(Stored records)
····················
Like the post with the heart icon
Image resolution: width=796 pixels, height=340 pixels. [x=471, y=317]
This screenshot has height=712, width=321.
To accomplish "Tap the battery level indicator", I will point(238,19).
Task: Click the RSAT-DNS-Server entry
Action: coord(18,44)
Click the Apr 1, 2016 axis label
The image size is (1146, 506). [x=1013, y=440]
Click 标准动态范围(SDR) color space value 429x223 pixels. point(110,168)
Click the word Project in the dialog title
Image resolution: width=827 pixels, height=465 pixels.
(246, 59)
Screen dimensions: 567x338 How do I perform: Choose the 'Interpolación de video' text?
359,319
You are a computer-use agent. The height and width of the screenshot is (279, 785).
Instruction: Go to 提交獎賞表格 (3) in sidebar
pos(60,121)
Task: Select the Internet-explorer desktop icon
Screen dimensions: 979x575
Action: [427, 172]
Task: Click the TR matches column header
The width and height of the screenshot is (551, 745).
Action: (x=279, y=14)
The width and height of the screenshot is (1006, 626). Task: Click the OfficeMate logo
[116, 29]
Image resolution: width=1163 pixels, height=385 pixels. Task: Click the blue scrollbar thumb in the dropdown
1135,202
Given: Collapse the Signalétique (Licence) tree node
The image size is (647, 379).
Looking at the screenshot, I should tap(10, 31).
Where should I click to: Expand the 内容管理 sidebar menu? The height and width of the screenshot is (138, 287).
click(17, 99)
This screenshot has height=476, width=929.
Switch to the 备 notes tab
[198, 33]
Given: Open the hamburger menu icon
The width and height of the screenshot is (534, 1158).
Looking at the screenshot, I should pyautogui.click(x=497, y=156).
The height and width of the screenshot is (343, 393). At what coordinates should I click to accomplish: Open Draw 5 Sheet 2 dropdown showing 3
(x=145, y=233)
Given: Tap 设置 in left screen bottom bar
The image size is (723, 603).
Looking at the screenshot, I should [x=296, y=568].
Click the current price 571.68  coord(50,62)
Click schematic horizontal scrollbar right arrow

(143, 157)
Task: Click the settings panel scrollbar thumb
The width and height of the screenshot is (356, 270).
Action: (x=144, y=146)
····················
DIRECTIONS
Filter the entries above down to the lines that hold the word "This", and copy those lines.

RESULT OF THE TASK
This screenshot has height=712, width=321.
This screenshot has height=476, width=929.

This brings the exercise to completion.